Google Nest owners beware: users of the home security system are being targeted in a widespread sextortion scam, according to ComputerWeekly.
This is just another incident spreading fear about how secure these internet-connected devices really are - with scammers hacking into private systems, many homeowners no longer feel safe. Even Amazon fired four employees for accessing Ring user video data beyond the scope of what was necessary to perform their work duties.
The scam campaign was uncovered by Mimecast, a cyber security company. A deep dive revealed no less than 1,700 scam attempts sent to Google Nest users, mostly in the United States, early this January.
So how does this sextortion campaign work? The scammers contact a Google Nest user, claiming to have compromising footage of them. Then, they demand for a payout, which would hypothetically prevent them from releasing that footage.
However, this scam differs from most in that the scammers don't immediately tell their victims what they want. Instead, victims are sent a password to use to access an email account. In that account, they will find a email in which there's a link to a site that has very real and genuine footage downloaded from the Google Nest site. But the catch? It's not footage of the victim.
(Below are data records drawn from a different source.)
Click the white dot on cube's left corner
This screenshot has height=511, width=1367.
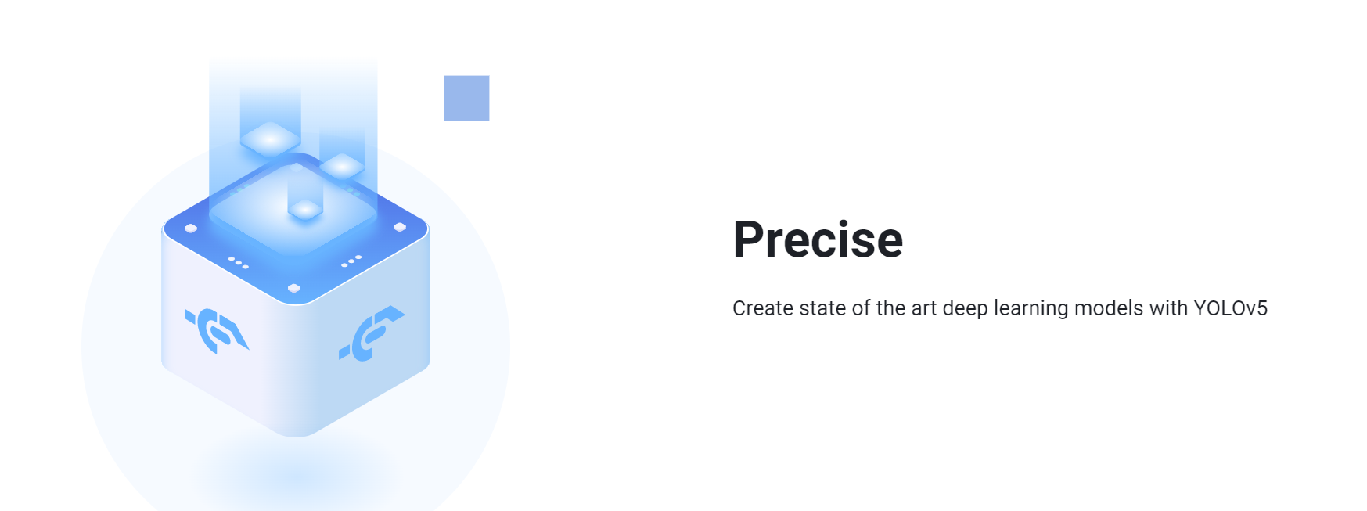(x=191, y=229)
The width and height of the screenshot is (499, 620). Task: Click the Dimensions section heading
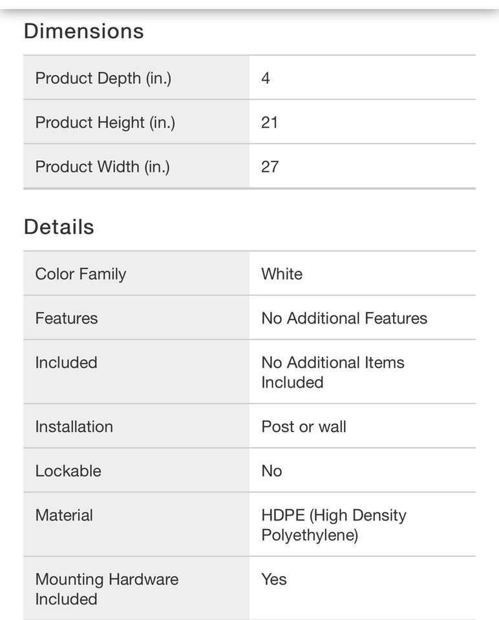click(83, 31)
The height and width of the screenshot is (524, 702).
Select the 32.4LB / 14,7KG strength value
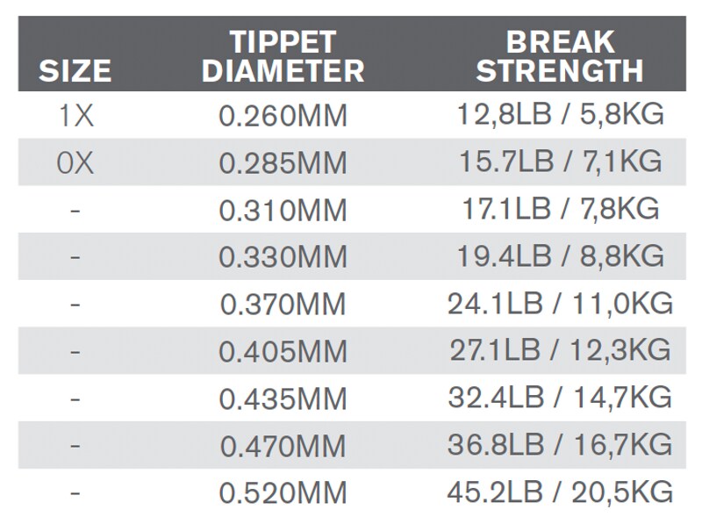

This serves as a type of warning. Victims are redirected to another email account, where they are told that footage from their Google Nest will be posted within a week if they don't pay up. The sum asked for? ComputerWeekly reports that, in one instance, the scammers demanded at least $550 in Bitcoin or gift cards redeemable at popular retailers like Target or Amazon.
Is the Google Nest sextortion scam a security breach?
To be perfectly clear, the Google Nest sextortion scam is not a security breach. Even though it's been proven that these internet-connected devices are susceptible to hackers, the scammers in this case are not actually hacking into Google Nest accounts.
Instead, they are preying on people by using the fear of a breach against them. That being said, it is still unclear as to how the scammers gained access to Google Nest users' email addresses.
How can I better protect myself?
Protecting yourself from scammers and hackers is becoming more and more important, especially as we start introducing smart home products into our private spaces. A big step in the right direction is educating yourself about the how hackers target their victims, staying up-to-date on the latest breaches and taking steps to protect your personal information.
However, one very easy step you can take right now is enabling two-factor authentication on your devices to better protect your accounts and your data. This will make it harder for hackers to gain access to your information.
You should also look out for signs that you may have been targeted: suspicious emails and log in and account information requests are common. When in doubt, contact the company that supports your device for clarification - in this day and age, there's no such thing as being too cautious.